ENTRIES:
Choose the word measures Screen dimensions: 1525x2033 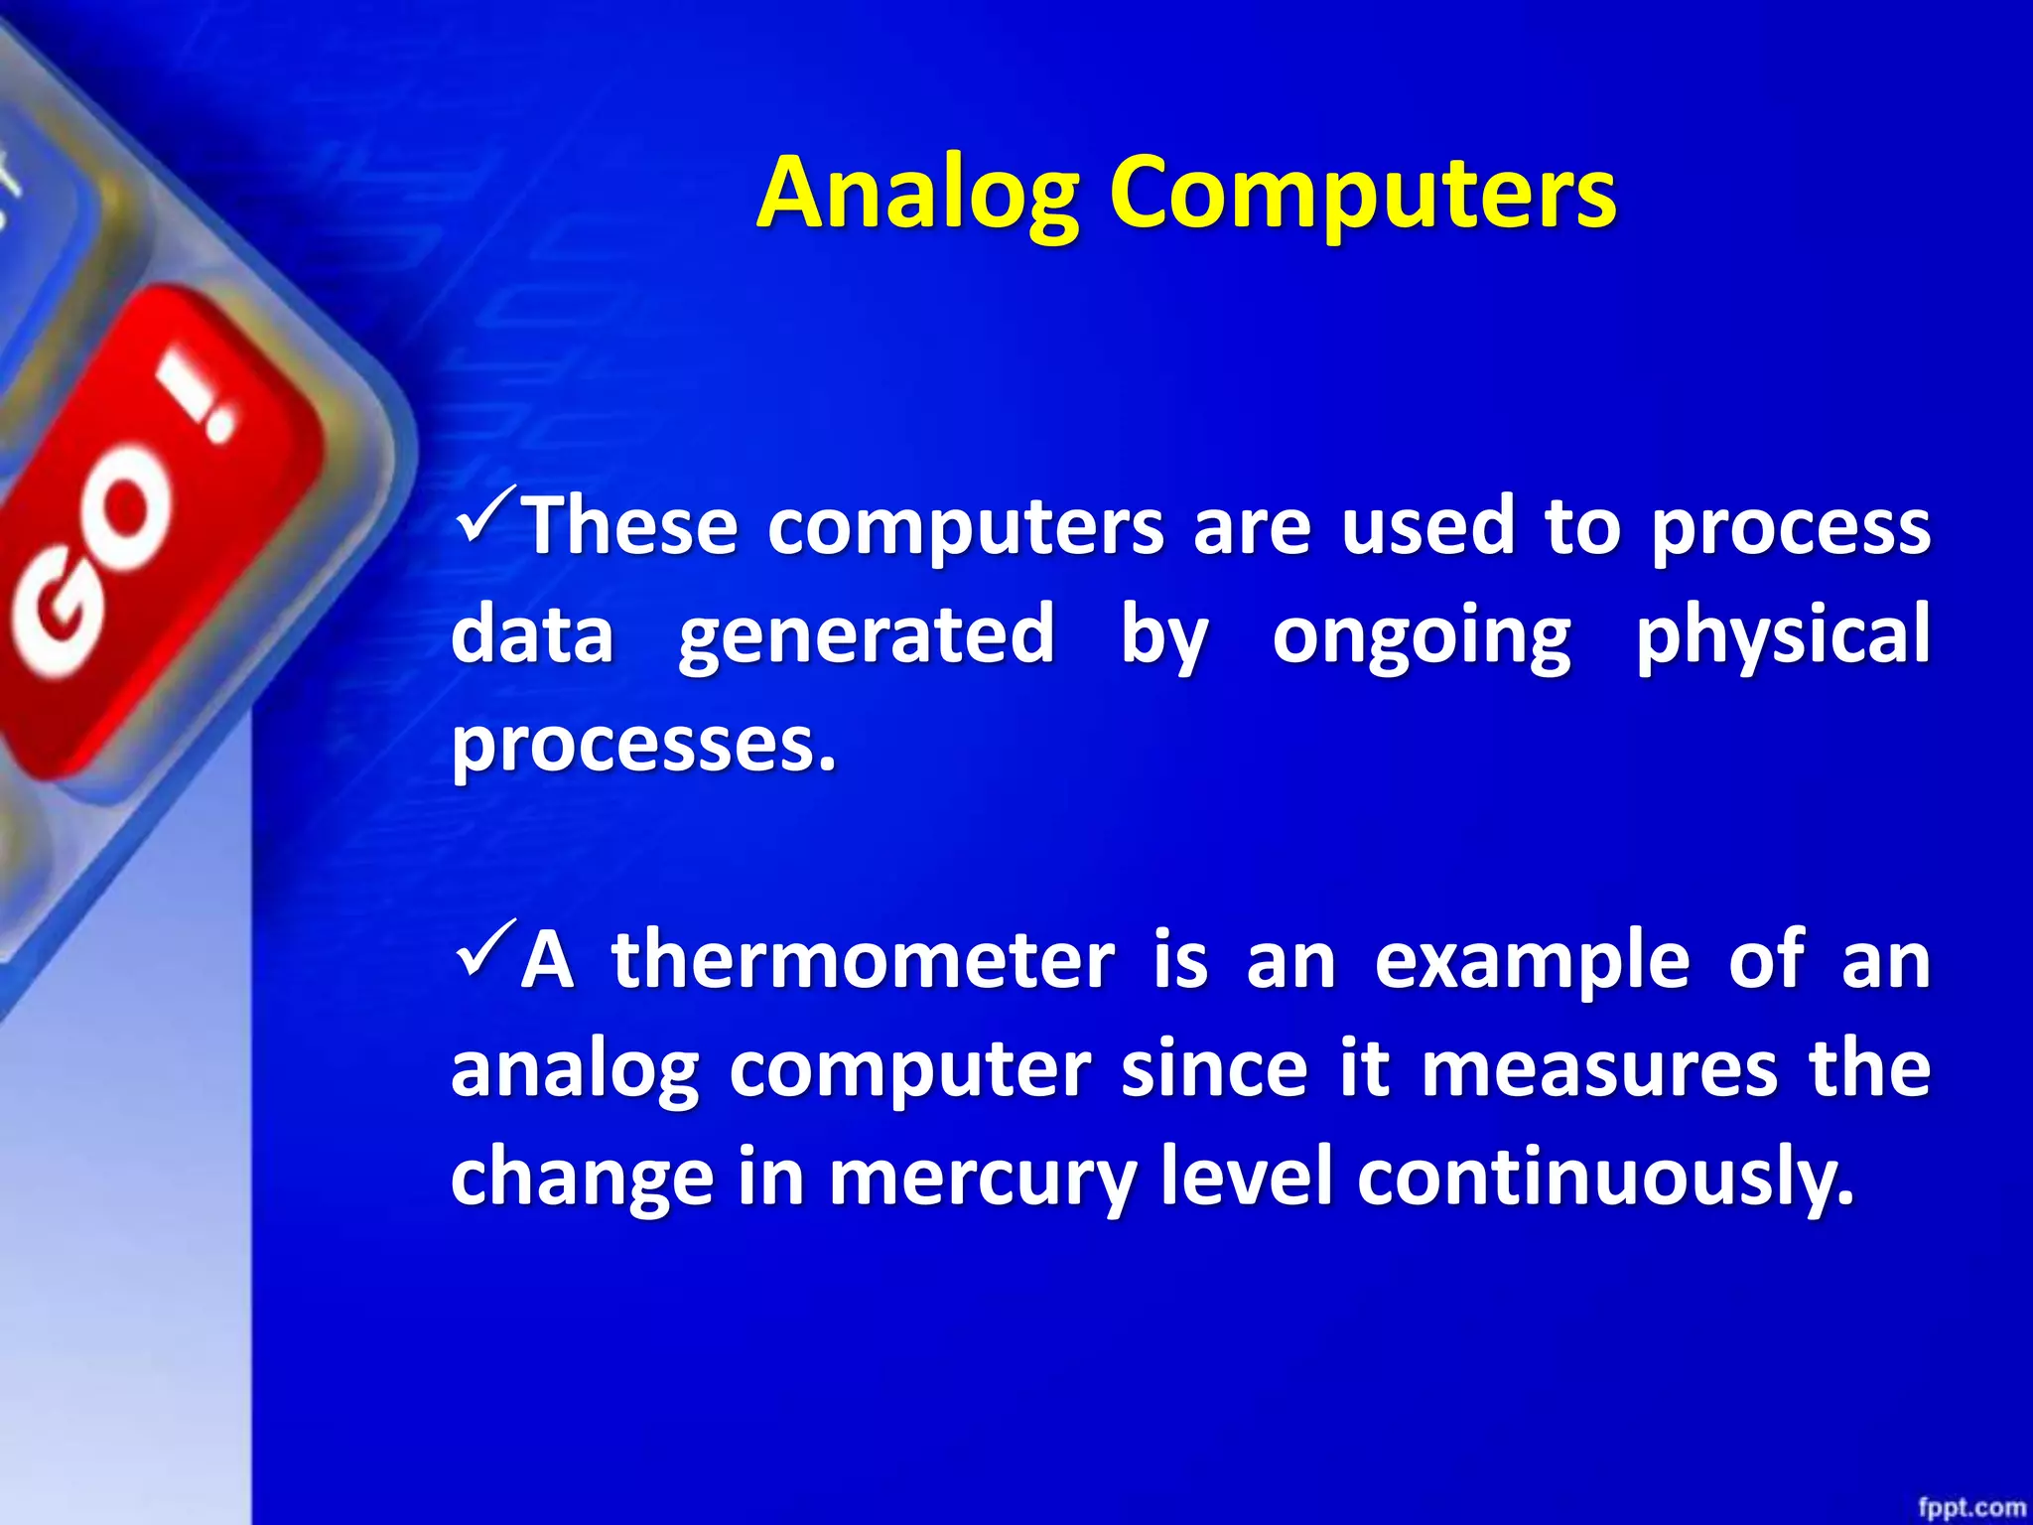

* * *

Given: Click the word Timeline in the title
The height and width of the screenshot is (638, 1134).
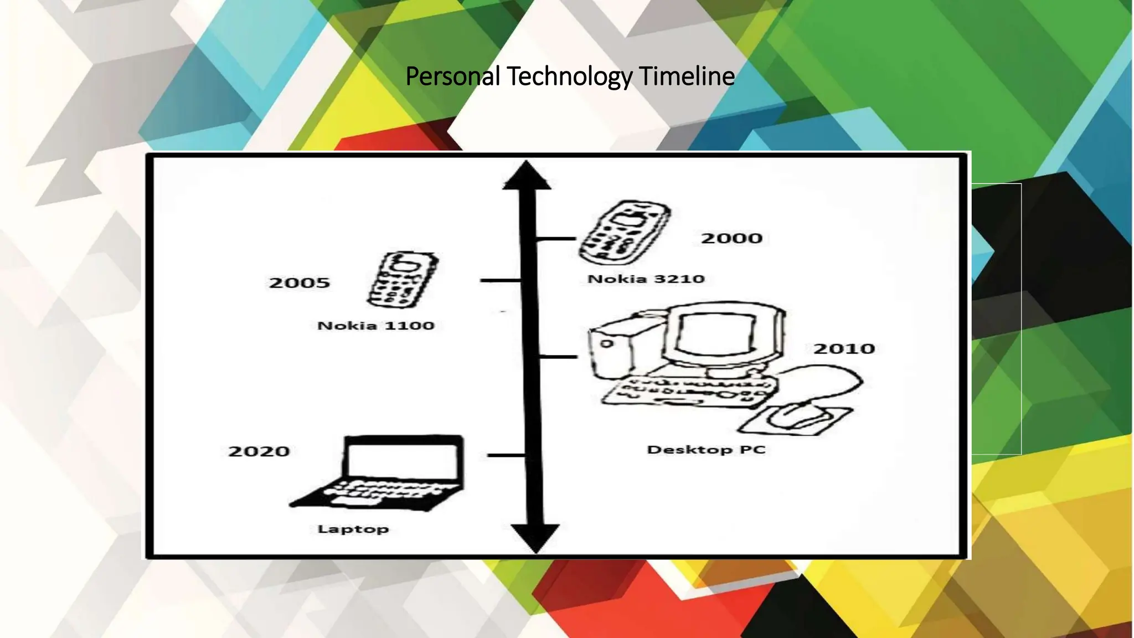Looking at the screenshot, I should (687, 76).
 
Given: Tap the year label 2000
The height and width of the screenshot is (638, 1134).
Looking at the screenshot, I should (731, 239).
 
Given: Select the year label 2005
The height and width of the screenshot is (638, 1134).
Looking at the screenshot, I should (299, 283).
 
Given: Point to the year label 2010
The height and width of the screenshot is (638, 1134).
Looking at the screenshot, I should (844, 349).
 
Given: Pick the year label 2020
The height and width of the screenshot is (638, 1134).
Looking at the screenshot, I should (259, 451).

...

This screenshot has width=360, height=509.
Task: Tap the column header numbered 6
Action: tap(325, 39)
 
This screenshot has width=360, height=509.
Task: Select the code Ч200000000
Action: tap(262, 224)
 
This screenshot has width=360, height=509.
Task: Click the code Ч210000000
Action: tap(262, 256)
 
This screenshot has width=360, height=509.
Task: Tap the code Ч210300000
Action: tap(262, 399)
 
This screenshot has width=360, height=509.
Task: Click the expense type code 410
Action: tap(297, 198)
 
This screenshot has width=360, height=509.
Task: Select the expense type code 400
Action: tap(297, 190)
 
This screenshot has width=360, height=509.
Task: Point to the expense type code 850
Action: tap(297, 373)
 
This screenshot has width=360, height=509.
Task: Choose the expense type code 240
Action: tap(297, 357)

PROBLEM STATEMENT: Pick out each line in the entries above that contains the word "Given".

SOLUTION BELOW:
Given: Click the word Timeline in the title
Given: Tap the year label 2000
Given: Select the year label 2005
Given: Point to the year label 2010
Given: Pick the year label 2020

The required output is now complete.